### Exercise objective
Reproduce all of the listing below without alteration.

### Data shown
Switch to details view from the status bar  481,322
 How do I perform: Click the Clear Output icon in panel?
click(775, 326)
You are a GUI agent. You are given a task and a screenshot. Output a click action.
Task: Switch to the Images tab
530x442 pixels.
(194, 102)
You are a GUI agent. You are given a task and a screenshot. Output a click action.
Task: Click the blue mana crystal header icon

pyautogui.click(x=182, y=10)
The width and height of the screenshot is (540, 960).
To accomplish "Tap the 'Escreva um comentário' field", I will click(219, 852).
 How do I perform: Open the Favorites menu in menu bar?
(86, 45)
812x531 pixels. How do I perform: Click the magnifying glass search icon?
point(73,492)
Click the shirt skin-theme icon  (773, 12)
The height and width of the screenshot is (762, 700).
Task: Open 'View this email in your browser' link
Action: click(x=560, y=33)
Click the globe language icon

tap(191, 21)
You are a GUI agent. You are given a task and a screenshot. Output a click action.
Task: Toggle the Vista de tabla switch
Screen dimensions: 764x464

### Reply to the task
Switch to details view from the status bar  481,322
 How do I perform: Click the Clear Output icon in panel?
click(775, 326)
You are a GUI agent. You are given a task and a screenshot. Output a click action.
Task: Switch to the Images tab
530x442 pixels.
(194, 102)
You are a GUI agent. You are given a task and a screenshot. Output a click action.
Task: Click the blue mana crystal header icon

pyautogui.click(x=182, y=10)
The width and height of the screenshot is (540, 960).
To accomplish "Tap the 'Escreva um comentário' field", I will click(219, 852).
 How do I perform: Open the Favorites menu in menu bar?
(86, 45)
812x531 pixels. How do I perform: Click the magnifying glass search icon?
point(73,492)
Click the shirt skin-theme icon  (773, 12)
The height and width of the screenshot is (762, 700).
Task: Open 'View this email in your browser' link
Action: click(x=560, y=33)
Click the globe language icon

tap(191, 21)
You are a GUI agent. You are given a task and a screenshot. Output a click action.
Task: Toggle the Vista de tabla switch
Screen dimensions: 764x464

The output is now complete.